日本食品科学工学会第71回大会

講演情報

一般講演

B 食品機能 (Food Function)

[3Ep] 整腸作用、脂質調節、コレステロール調節

2024年8月31日(土) 14:15 〜 17:00 E会場 (3F N307)

座長:志水 元亨(名城大学)、本多 裕之(名古屋大学)、畑中 美咲(アサヒグループ食品)

15:00 〜 15:15

[3Ep-04] 高ショ糖-低食物繊維食マウスの血中アンモニア濃度に及ぼすごぼう茶の影響

*佐藤 瑞希1、久田 孝1、山本 茉紘1、中村 綾花1、高橋 肇1、井上 淳詞2、高柳 周2 (1. 東京海洋大学、2. (株)あじかん)

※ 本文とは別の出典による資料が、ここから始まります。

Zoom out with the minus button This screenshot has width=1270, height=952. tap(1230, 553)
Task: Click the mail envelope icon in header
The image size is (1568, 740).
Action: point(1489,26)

キーワード:ごぼう茶、アンモニア、腸内菌叢、短鎖脂肪酸

【目的】イヌリンやクロロゲン酸を豊富に含む焙煎ごぼう茶は,日本をはじめ広く茶飲料として定着しつつある.本研究では,腸内菌叢と腸内腐敗産物,血中アンモニア濃度に及ぼすごぼう茶の影響を明らかにすることを目的とした.
【方法】5% (w/v) 焙煎ごぼうからの熱水抽出液をBTとした.蒸留水あるいはBTで調製した1/4GAM培地にヒト糞便スラリーを接種し,24h嫌気培養後,pHおよび腐敗産物(アンモニア,インドール,フェノール)を測定した.高ショ糖-低食物繊維食ICRマウスに飲料水としてBTを 14 日間投与後,盲腸内有機酸とアンモニア濃度,血中アンモニア濃度を測定し,糞便細菌叢を16S rDNA(V4)アンプリコンシーケンス法で解析した.
【結果】BT培地を用いたヒト糞便培養液でpH が 6.5 から 4.6 に顕著に低下し,アンモニアとインドールの生成が顕著に抑制された.BTを接種したマウスの盲腸内の酢酸レベルは 34 μmol/g から 49 μmol/gに,n-酪酸レベルは 5.1 μmol/g から 14 μmol/g に増加し,pHは7.0 ±から6.6に低下した.盲腸内アンモニアレベルに有意な変化はなかったものの,BT 処置マウスの血漿アンモニアレベルは 0.74 μmol/mL から 0.50 μmol/mL に減少した.さらに,糞便の細菌叢解析の結果ではBT が短鎖脂肪酸を産生する腸内常在菌であるMuribaculaceaeClostridia UCG-014 を増加させることが示された.これらの結果から,BT が腸内発酵されることにより,短鎖脂肪酸が上昇し,pHが低下することで,腸内でのアンモニア生成と腸管壁からのアンモニア吸収が阻害されることが示唆された.